-- Set task --
Starting at the line containing "The image size" and continuing through the last of the lines below, rewrite every line, requests included, with each coordinate in the answers multiplied by 1.95 and rounded to a whole number, halves rounding up. Omit the pictures.

-- Data for this task --
━━━━━━━━

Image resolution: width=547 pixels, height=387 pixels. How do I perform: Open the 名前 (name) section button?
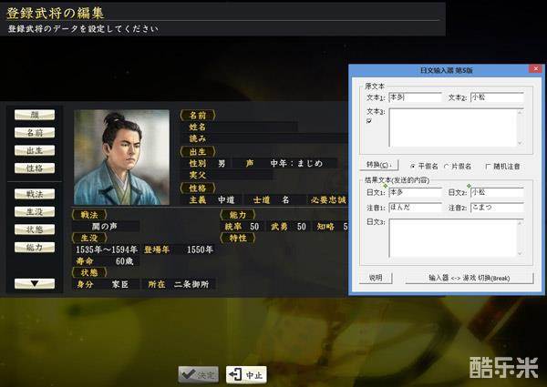(x=35, y=133)
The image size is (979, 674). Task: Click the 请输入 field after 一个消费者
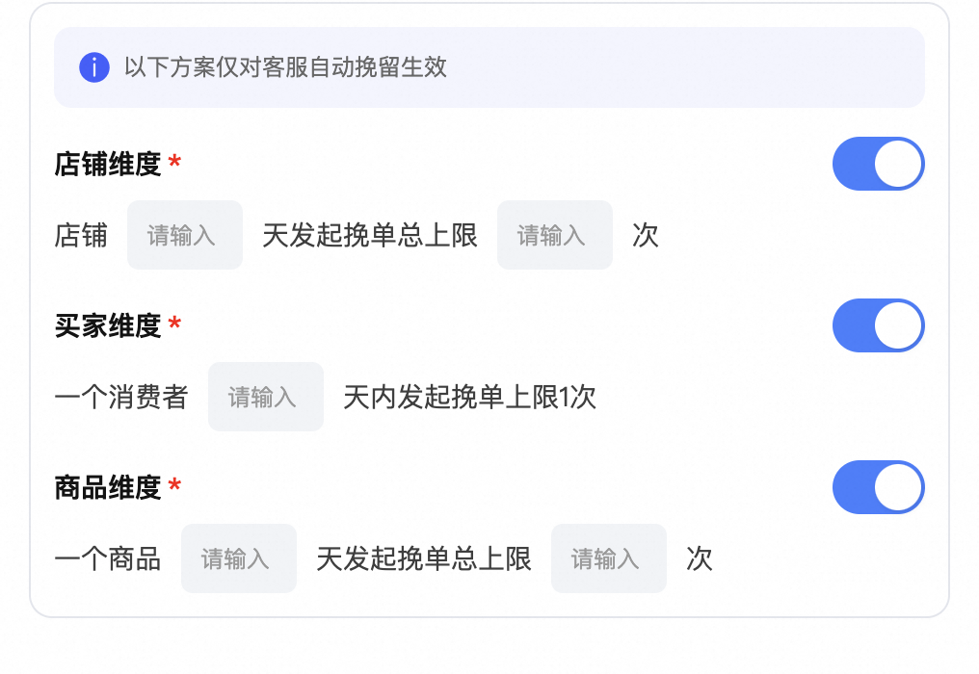265,397
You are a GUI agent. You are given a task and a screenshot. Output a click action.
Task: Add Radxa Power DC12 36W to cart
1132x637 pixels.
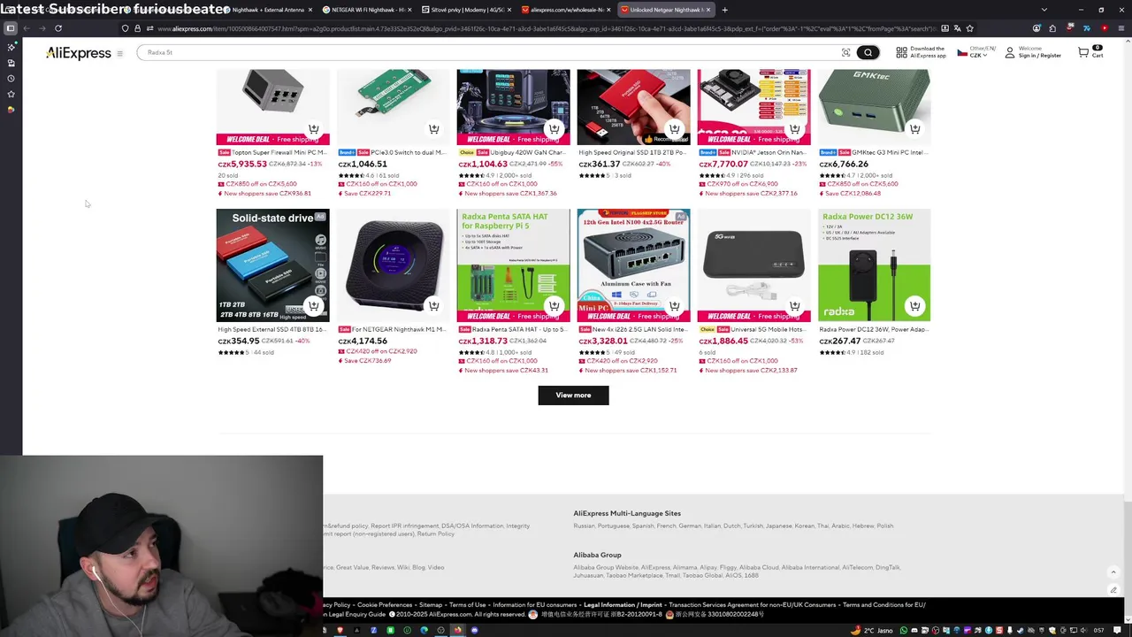[914, 306]
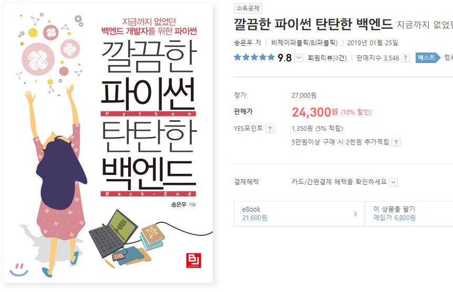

━━━━━━━━

-- Solution to the exercise --
The image size is (979, 674). Task: Click the 请输入 field after 一个消费者
517,774
You are a GUI agent. You are given a task and a screenshot. Output a click action.
Task: Add Radxa Power DC12 36W to cart
1132x637 pixels.
[1782, 597]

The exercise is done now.